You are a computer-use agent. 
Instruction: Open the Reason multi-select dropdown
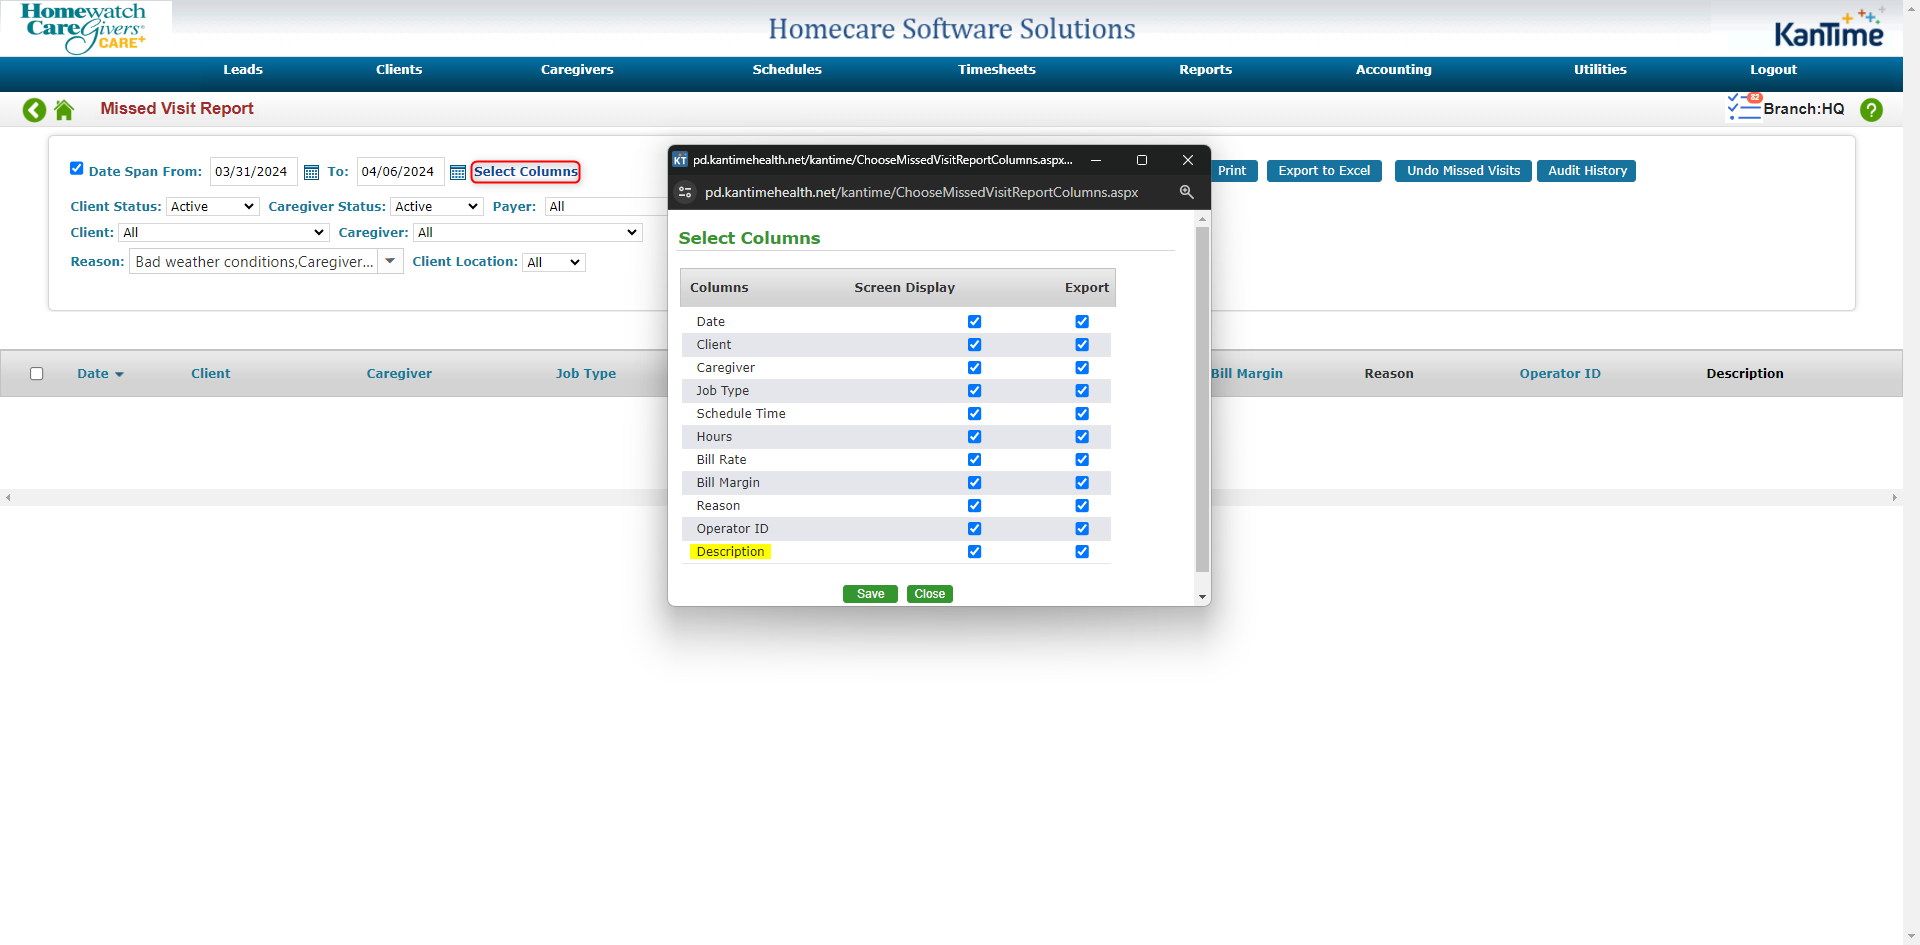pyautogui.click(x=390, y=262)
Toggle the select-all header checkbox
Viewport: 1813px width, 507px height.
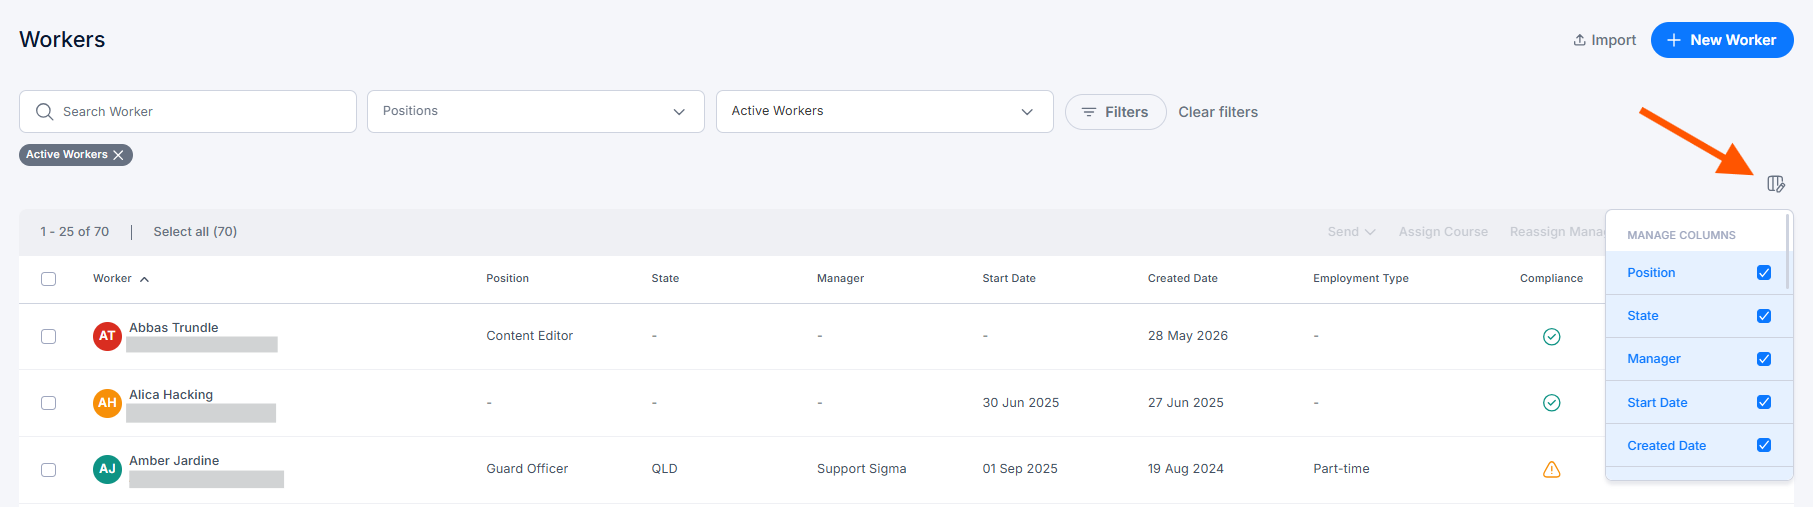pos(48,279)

+===+

-- TASK OBJECTIVE --
Reproduce every line of the data above verbatim, leaving out the pictures.

-- FULL ANSWER --
You are a computer-use agent. 
Instruction: Open the Reason multi-select dropdown
pyautogui.click(x=390, y=262)
Toggle the select-all header checkbox
Viewport: 1813px width, 507px height.
pos(48,279)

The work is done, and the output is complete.